I have a game I play with clients who don't seem to be interested in actual therapeutic endeavors called Table Topics. It's a box of questions from "What was your favorite childhood meal?" to "Do you believe in an afterlife?" I've played it often enough that I have my prescribed answers and the game holds little mystery for me. I want to be as honest and open as possible (modeling, a therapeutic term I use for my notes to somehow justify the session's activities). However, some questions baffle me. "What one thing would you ask a psychic?" and "What is your biggest pet peeve?"
I would like to announce that I have an answer for the second (the one about pet peeves). It is the misuse of the word literally.
Literally means in all actuality, the concrete meaning of a word -- no metaphor, no idiom. The antonym of literally is figuratively. Figuratively means metaphor, idiom, a figure of speech.
I have the following rules for the use of literally.
First, the thing must actionable and have actually, physically happened. For example, in telling the story of her son's (figurative) broken heart she said, "He was literally crushed." What! Oh my goodness! Is he okay? Another example, "Time was literally flying." This brings up visions of clocks with wings, stalking prey like Hitchcock's birds. In both of these examples, the events did not actually happen. The offenders intended to strengthen to power of their statements. What they should have said was something like "He was totally crushed" or "Time was definitely flying." One can be totally crushed, so to speak, and time can be metaphorically definitely flying.
Second, it must be the opposite of figuratively. Because literally is used to create emphasis, offenders often use it in a way that can only be literal, making the word unnecessary and out-of-place. For example, "I was literally speeding down the road." Of course you were. There is no metaphor or idiom about speeding down the road. No one is going to think you weren't actually in a car. They get it. Another example, "The duck literally took the bread from my hand." Really? Glad you clarified. Otherwise I might have thought the duck wasn't real.
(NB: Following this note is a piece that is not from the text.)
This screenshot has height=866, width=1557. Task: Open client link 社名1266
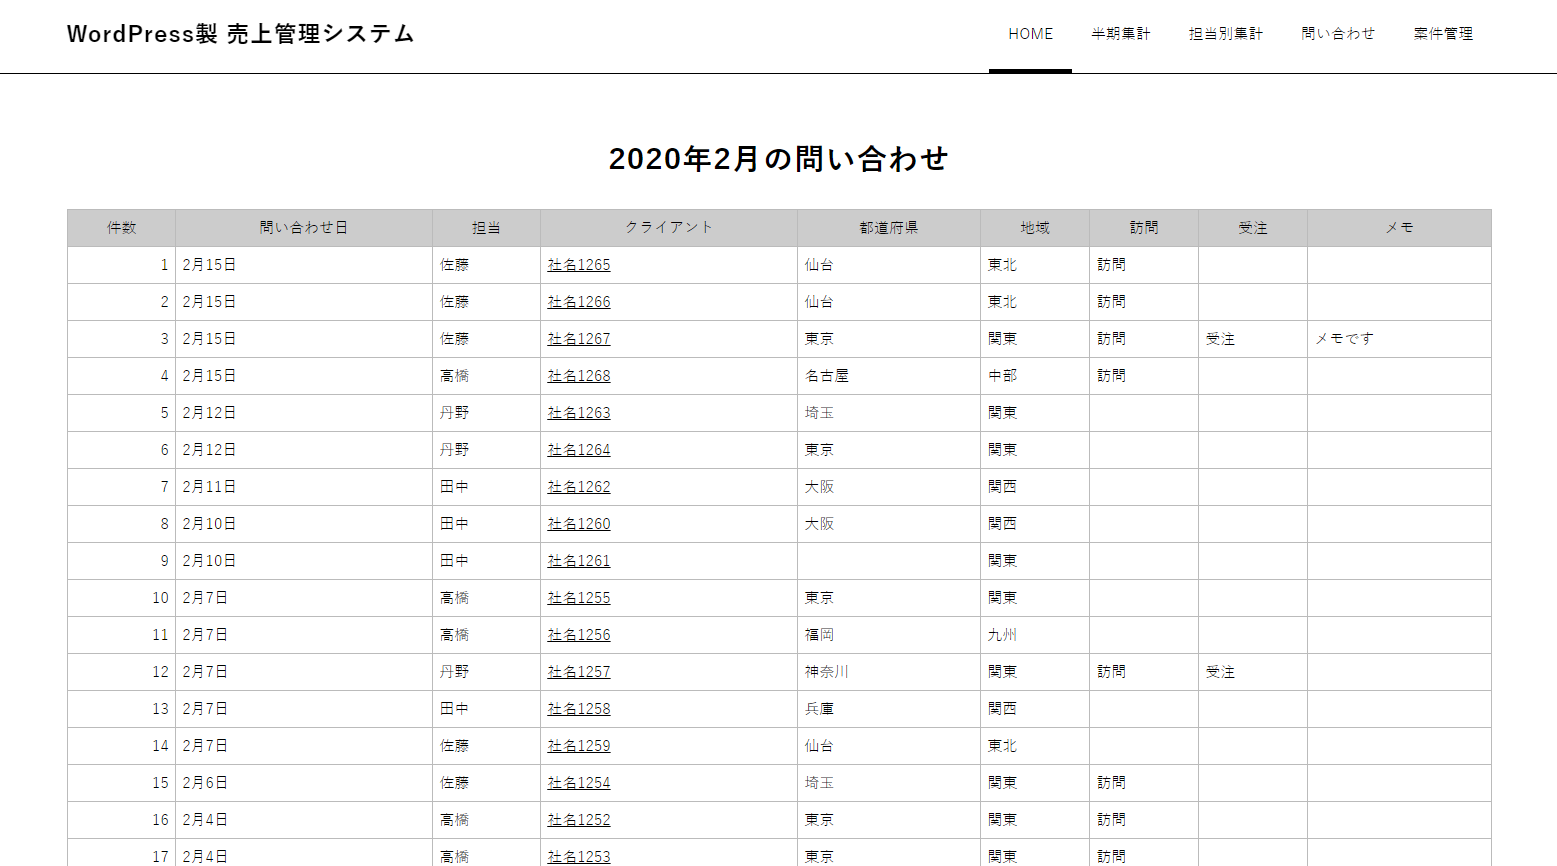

A better way to say it would be "I was speeding down the freeway... really I was" or "The duck came right up, man, and dang if that bread wasn't taken from my own hand."
The best time to use literally is when you actually did something that might be mistaken as figurative. For example, "I literally bought the farm" or "Maria was literally relieved when she got to the restroom."
Check out this misuse from Kristen Stewart and this youtube clip from Frasier.
In sum, I now have a great answer for Table Topics, and it's one (as you might surmise from the impetus to write a blog about it) I feel quite passionate about.

2 comments:

Andrea Jolene said...

I dig this post... literally. Nothing metaphorical about it. I'm just strait up digging it! You know what else I hate... the plural 'anyway' so 'anyways.' I also hate the phrase 'for reals!' For reals? I can smell you pink bubble gum from here princess.... literally.

Melissa Nickle, Owner of Blossom Sweet said...

Literally ecstatic to be one who meets the qualifications for your pet peeve. Literally.